Saved entries:
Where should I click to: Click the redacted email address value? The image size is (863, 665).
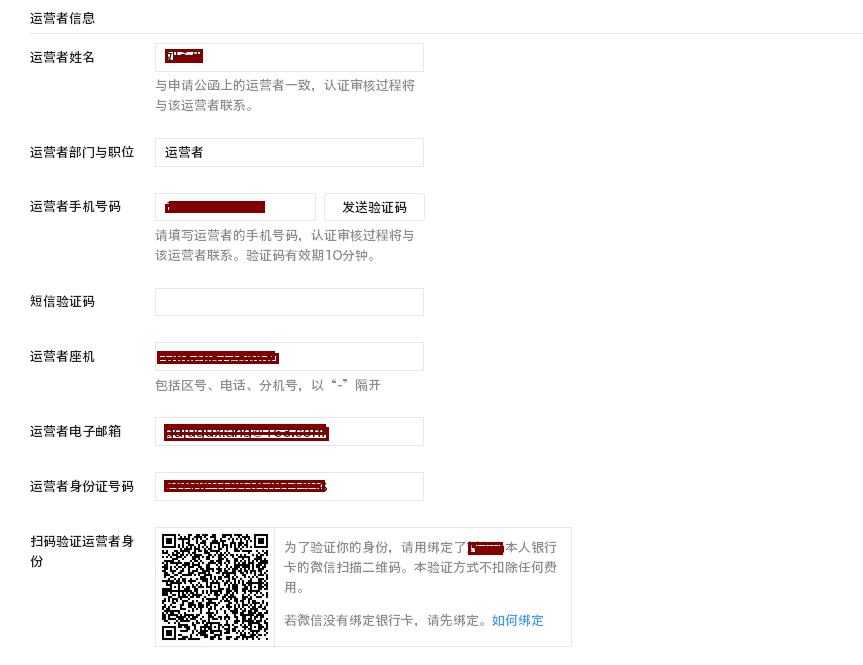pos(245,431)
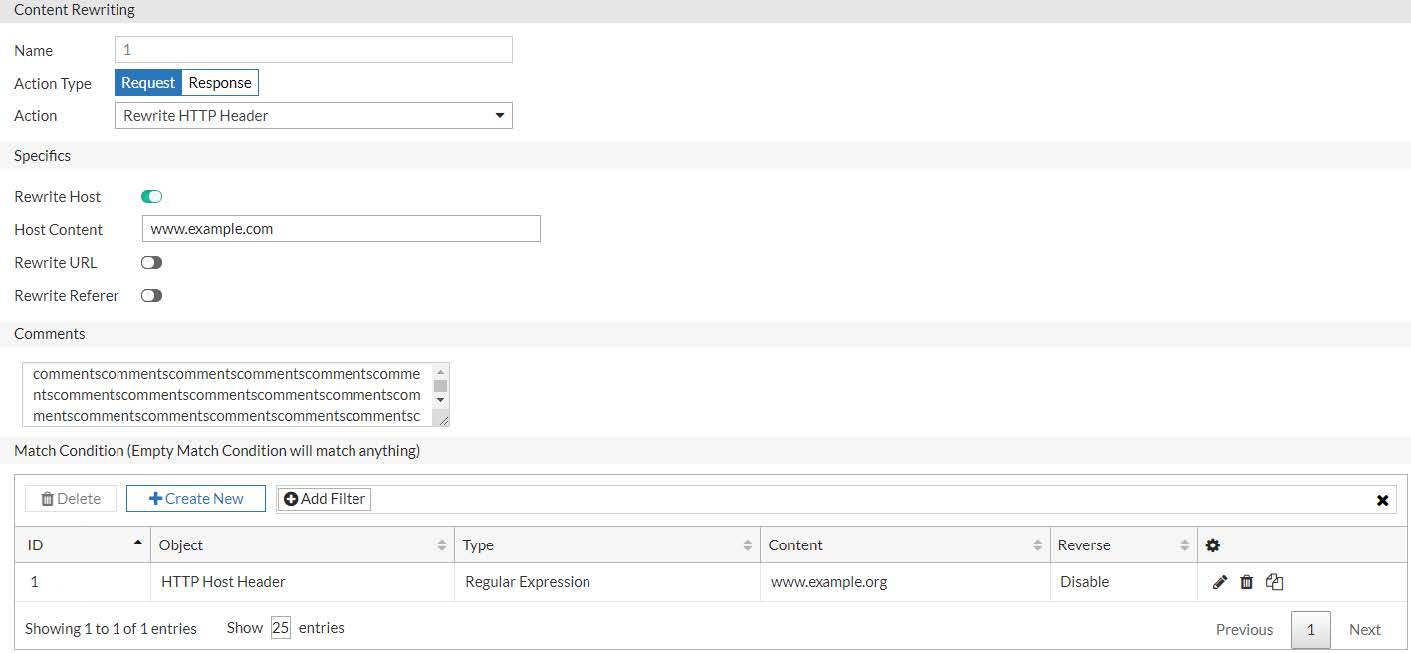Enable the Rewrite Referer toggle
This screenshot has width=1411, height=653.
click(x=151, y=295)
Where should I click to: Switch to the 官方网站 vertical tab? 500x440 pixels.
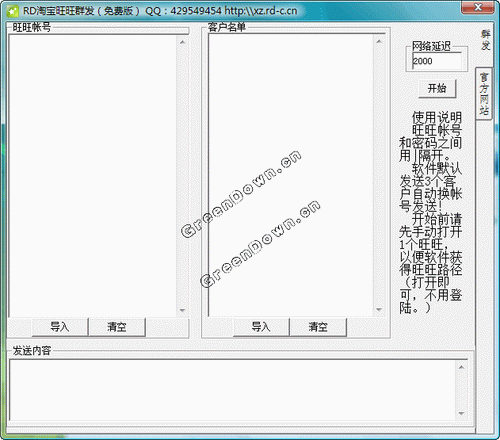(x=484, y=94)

◆ **EXERCISE DETAILS**: Would you print all of the entries exactly, omitting any image?

◆ **YOUR RESPONSE**:
Where should I click to: Click the redacted email address value? The image size is (863, 665).
pos(245,431)
Enable the Rewrite Referer toggle
This screenshot has width=1411, height=653.
click(x=151, y=295)
Where should I click to: Switch to the 官方网站 vertical tab? 500x440 pixels.
(x=484, y=94)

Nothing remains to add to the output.